Rescue Reflections
Lessons Learned from an EMT: Adapting when a Patient Loses Consciousness
A 60-year-old male with multiple chronic conditions experienced a witnessed cardiac arrest during EMS transport, requiring immediate advanced cardiac life support measures. The incident highlighted the importance of rapid response, adaptability in challenging environments, and the need for specific training on patient transport and handling unexpected complications.
1. Medic 1 dispatched to a residence for a 60 year old male reportedly having a diabetic problem.
2. Upon arrival, fire was already on scene. Fire obtained a history from the family indicating the pt had hypertension, chronic kidney disease, coronary artery disease, hyperlipidemia, diabetes, and congestive heart failure. Fire said the family called due to the pt’s mental status deteriorating in the last 20 minutes, most likely due to hypoglycemia. Fire tried to obtain blood glucose levels (BGL), vitals but couldn’t due to the patient being in a disoriented state and initially the scene proved difficult for a BGL due to the house being so cluttered. The patients mental status displayed incoherent sentences and flailing of the extremities. Fire and EMS wanted to get the pt to a more controllable environment so decided to put the pt on a stair chair to get the patient to the ambulance. The patient was secured to a stair chair. While moving the patient from house to ambulance, he was still flailing. The patient then grabbed his chest, went limp, and fell over in the stairchair on the porch. He then became unconscious. Stair chair was quickly removed. His pulse was quickly checked and absent (witnessed arrest). Chest compressions were commenced. A Mega-mover (portable transport device) was used to get the patient to the ambulance. Advanced cardiac life support (ACLS) was started in the ambulance (chest compressions never stopped, AED applied, king tube inserted with bag valve ventilations / high flow oxygen therapy, intraosseous venous access applied and epinephrine started, BGL read low with dextrose 10% (D10) started with no improvement in mental status, narcan given via IO with no improvement. (Not sure of the cardiac rhythm or if we did any defibrillators. Pretty sure he was in PEA the whole time) Medic 1 had about a 15 minute emergent transport to the hospital. Pulse checks were done every two minutes with no return of spontaneous circulation (ROSC). Upon arrival at the hospital, hospital staff were able to get ROSC. He was then taken to the cath lab and made a full neurological recovery.

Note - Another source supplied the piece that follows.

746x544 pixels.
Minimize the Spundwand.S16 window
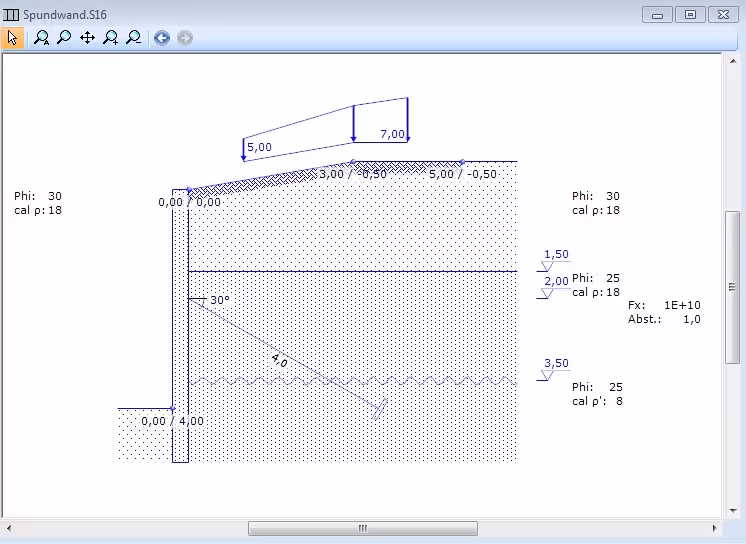[x=656, y=14]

3. We did a good job at noticing the rapid decline of this pt and initiating cardiac arrest protocols. Initiating compressions soon with minimal time off compressions was vital to this pt’s success. Also, getting the pt on the mega-mover and into the ambulance in a fast manner helped a lot.
4. This call was a big learning opportunity for everyone involved. This pt was probably not a good candidate for the stair chair. More thinking could have been done to figure out how to get him into the ambulance. When he fell off the stair chair he actually sustained a hematoma to his head (and that’s embarrassing). I was complacent because I thought it was a simple hypoglycemic episode. A call I’ve run hundreds of times. So I was in the ambulance getting the IV supplies ready. The pt looked like a routine hypoglycemia call, until he wasn’t! So, I was behind the curve when the pt got to the ambulance and it was suddenly a totally different call.
5. The house we were in was a big factor, it was hard to do anything in there due to how cluttered it was. It was a borderline hoarder house. We needed a more controlled environment to work to help this pt.
6. Having training in which calls go side-ways to be better prepared to switch gears would’ve helped. Running through these scenarios once a week could go a long way. Interagency training is also important since fire is usually always with EMS. This call really opened up my eyes in that things may not always be as they seem and to stay on my toes - ask more questions.
7. The biggest thing on this call was the utilization of the stair chair. Knowing what I know now, maybe we could have used a mega-mover from the start or simply have carried him to the stretcher. There could be training made specifically for moving people from point A to be B with the stretcher to help others prevent this scenario. Other than what went wrong on the stair chair, I think the curve ball was handled well and the pt received great care, fire/EMS had a big role in a good outcome.